Reputation: 5771
I'm having performance problem with Entity Framework while using generic methods for data aggregation. When querying max value of (indexed) Id column of table with few hundred thousands of rows using generic methods I'm getting huge performance drop. I'm using code-generated int keys instead of sql identities, this code is used to get next new Id.

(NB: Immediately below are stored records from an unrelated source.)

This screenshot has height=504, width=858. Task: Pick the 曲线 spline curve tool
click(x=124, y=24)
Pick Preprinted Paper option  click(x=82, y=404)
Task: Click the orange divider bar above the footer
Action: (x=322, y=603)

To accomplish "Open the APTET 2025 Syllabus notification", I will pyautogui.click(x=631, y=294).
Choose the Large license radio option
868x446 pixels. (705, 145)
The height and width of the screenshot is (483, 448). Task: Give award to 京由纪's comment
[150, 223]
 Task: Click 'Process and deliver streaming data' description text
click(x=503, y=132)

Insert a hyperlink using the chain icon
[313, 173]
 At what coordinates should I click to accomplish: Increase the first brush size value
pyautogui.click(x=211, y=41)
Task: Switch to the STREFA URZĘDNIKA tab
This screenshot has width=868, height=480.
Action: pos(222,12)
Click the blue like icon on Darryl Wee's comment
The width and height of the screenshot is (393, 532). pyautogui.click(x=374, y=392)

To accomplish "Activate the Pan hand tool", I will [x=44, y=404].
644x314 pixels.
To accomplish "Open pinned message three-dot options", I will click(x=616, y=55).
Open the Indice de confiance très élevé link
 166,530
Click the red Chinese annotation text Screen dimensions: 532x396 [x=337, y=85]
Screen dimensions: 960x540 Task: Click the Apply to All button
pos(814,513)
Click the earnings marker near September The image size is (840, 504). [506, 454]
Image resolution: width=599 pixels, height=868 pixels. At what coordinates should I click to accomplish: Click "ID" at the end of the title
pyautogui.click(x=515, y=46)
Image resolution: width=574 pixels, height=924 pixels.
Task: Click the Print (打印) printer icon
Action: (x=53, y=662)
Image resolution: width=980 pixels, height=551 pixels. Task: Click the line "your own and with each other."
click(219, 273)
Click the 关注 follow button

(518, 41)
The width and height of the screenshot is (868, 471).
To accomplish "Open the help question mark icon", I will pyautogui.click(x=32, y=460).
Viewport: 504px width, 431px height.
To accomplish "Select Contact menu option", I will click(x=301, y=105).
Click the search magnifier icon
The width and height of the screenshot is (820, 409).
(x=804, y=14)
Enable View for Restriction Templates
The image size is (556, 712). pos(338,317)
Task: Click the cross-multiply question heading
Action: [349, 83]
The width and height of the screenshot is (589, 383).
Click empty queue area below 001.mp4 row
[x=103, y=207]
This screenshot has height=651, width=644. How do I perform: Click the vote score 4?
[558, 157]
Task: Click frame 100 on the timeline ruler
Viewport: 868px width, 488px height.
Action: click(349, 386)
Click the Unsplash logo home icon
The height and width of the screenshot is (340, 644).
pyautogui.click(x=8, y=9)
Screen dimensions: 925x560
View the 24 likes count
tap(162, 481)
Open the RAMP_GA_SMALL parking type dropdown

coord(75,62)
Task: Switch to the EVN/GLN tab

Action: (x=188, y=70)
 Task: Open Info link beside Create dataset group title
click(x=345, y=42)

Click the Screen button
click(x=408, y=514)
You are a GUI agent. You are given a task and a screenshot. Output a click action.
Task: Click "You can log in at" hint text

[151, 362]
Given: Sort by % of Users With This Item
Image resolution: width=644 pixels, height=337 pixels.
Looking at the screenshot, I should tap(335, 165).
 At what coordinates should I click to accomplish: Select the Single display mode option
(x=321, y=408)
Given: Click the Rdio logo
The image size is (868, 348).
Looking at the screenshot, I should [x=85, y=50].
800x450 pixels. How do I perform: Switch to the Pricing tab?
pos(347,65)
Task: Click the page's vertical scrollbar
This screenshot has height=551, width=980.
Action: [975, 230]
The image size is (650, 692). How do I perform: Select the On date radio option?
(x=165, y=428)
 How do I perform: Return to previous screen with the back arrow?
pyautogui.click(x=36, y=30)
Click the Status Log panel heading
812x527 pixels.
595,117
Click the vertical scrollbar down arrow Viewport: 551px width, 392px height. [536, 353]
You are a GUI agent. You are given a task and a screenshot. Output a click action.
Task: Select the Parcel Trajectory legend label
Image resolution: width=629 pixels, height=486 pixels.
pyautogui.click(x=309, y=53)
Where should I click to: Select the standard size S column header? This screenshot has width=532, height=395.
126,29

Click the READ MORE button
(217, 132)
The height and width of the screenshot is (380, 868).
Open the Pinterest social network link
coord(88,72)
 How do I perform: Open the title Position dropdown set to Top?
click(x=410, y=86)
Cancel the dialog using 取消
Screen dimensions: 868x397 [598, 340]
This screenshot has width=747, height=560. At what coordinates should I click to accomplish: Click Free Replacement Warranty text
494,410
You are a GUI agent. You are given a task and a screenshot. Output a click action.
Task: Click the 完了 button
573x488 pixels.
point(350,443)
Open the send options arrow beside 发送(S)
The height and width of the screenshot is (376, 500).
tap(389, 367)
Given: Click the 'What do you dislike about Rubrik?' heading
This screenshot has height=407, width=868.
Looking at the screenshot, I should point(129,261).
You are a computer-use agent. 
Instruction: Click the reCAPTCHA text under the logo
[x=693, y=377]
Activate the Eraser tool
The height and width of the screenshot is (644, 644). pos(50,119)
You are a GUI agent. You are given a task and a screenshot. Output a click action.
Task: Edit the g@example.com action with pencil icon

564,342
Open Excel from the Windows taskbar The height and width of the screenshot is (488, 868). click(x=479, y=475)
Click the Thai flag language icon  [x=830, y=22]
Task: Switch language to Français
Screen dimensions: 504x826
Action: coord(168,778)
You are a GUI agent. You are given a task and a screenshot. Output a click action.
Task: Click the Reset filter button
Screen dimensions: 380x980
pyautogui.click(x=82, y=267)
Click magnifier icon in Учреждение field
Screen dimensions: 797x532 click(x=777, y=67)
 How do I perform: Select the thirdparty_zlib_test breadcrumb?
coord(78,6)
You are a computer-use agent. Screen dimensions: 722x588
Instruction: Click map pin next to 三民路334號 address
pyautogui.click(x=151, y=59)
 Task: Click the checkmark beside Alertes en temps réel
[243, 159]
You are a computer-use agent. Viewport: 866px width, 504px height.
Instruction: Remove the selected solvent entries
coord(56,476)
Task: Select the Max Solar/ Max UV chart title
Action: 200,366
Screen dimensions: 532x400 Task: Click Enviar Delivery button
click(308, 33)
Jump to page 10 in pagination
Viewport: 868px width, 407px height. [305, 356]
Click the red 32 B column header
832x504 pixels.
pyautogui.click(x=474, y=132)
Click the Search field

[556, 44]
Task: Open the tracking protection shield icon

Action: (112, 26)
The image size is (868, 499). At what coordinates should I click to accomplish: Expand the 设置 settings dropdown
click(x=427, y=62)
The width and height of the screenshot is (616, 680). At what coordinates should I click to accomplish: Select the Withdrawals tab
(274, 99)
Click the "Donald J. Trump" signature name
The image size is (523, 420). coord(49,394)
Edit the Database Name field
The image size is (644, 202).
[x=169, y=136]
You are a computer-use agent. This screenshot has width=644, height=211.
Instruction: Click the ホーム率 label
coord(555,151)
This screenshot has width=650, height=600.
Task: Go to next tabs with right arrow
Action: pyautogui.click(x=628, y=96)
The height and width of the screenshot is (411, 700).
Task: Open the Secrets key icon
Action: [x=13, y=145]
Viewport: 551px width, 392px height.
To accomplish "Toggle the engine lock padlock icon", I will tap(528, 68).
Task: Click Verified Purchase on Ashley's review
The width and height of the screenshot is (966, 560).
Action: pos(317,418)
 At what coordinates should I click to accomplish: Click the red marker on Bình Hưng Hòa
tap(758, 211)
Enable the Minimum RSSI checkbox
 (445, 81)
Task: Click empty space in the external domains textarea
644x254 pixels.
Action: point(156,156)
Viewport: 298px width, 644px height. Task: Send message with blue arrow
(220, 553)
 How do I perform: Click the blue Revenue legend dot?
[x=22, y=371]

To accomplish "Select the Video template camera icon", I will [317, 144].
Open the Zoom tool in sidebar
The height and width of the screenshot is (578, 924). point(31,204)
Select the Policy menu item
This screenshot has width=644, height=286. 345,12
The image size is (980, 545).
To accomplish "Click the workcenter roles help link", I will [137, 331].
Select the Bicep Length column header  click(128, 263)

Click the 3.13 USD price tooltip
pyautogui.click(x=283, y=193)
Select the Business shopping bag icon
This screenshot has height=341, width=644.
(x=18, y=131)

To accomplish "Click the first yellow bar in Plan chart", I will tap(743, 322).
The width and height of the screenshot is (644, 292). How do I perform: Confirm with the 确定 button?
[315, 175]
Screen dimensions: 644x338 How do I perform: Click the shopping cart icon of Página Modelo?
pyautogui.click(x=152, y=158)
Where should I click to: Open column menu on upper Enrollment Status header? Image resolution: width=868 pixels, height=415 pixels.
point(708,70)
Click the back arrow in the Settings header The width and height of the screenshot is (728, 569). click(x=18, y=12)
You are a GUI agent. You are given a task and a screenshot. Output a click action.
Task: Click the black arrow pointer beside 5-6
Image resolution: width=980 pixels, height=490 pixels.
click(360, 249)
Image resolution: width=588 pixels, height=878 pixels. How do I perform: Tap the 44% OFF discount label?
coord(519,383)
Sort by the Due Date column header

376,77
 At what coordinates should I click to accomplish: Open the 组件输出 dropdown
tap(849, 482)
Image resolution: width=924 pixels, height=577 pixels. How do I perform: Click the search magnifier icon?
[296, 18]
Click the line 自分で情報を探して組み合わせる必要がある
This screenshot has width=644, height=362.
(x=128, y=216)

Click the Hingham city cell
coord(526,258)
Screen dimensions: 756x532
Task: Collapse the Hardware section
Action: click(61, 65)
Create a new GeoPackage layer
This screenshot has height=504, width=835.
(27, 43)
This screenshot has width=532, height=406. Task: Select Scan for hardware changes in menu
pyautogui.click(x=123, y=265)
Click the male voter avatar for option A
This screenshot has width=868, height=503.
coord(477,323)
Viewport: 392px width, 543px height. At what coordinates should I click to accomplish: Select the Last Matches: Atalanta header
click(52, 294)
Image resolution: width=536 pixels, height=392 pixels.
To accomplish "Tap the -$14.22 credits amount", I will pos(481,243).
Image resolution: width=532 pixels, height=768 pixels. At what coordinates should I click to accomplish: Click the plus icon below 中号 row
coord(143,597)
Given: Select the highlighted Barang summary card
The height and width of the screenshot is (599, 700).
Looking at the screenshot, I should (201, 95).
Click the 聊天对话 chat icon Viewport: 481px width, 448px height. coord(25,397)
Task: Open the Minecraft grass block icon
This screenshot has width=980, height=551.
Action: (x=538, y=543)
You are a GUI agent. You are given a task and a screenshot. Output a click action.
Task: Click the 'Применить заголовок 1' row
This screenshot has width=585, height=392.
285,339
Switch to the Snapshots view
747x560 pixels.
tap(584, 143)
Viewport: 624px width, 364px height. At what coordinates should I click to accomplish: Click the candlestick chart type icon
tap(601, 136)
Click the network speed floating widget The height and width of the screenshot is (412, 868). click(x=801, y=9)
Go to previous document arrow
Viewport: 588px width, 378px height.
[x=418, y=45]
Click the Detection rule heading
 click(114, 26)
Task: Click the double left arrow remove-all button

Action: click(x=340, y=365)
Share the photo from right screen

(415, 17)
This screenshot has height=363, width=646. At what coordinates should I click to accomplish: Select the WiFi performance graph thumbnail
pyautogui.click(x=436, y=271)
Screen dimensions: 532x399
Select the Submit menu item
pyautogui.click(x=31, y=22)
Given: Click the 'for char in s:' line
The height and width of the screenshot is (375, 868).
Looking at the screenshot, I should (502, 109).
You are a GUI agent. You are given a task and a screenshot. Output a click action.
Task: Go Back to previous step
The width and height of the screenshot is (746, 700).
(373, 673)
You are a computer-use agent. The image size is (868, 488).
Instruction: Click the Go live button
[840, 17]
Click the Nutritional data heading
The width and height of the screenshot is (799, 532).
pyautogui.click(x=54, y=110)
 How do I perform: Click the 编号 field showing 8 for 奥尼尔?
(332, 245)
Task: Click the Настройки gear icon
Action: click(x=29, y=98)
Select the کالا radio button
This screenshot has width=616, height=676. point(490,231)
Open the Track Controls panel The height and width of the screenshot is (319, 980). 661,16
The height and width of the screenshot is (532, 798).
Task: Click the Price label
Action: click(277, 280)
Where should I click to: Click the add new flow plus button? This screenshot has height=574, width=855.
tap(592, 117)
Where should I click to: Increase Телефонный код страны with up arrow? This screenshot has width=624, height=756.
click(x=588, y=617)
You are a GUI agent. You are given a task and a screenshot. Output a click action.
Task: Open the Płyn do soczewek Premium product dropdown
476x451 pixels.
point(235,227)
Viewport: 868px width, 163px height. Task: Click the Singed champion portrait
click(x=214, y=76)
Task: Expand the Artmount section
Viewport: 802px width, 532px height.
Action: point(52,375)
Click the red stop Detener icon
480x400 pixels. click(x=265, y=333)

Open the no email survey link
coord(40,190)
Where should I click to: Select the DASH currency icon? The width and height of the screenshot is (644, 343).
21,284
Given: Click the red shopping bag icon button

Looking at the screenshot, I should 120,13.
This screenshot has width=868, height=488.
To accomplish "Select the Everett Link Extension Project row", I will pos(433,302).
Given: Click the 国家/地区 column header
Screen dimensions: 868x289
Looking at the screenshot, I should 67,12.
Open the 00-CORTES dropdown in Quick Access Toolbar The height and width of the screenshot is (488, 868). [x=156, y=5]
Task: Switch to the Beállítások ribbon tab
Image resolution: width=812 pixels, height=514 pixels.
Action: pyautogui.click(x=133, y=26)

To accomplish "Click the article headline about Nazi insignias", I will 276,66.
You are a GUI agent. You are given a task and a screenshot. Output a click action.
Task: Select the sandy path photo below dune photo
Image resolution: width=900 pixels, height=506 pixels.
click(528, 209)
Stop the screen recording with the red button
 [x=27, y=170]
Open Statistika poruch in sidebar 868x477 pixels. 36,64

Here's sample illustration. MaxTyped
uses Max
on db.Posts
(which is DbSet<Post>
), while MaxGeneric
uses generic method max
to do the same.
static int MaxTyped()
{
using (var db = new BloggingContext())
{
return db.Posts.Max(p => p.PostId);
}
}
static int MaxGeneric()
{
using (var db = new BloggingContext())
{
return max(db.Posts, p => p.PostId);
}
}
static int max<T>(DbSet<T> set, Func<T, int> func) where T : class
{
// intellisense says its IEnumerable.Max
return set.Max(func);
}
On my not so old home desktop with quite fast hdd, MaxTyped
on 100k rows runs in 0.5s, while MaxGeneric
around 6.5s. This is one order of magnitude slower.
On my office old testing server we're having times of few seconds vs almost 10 minutes.
The only trace of the problem I've found is the difference in Intellisense's output for Max method in both cases: in MaxTyped
it identifies method as IQueryable.Max
, while in max used by MaxGeneric
it says its IEnumerable.Max
, what might mean EF is doing Max on all loaded entities and not in database. I tried casting set
to IQueryable<T>
, but nothing changed. Why there's such a difference? How to fix it?
Upvotes: 0
Views: 132
Reputation: 111910
Because the MaxTyped
is executed "server side", so only a single row is returned, while MaxGeneric
is executed "client side", so all the rows of the table are returned, "deserialized" to int
and the "max(ed)" (this last step is the fastest one)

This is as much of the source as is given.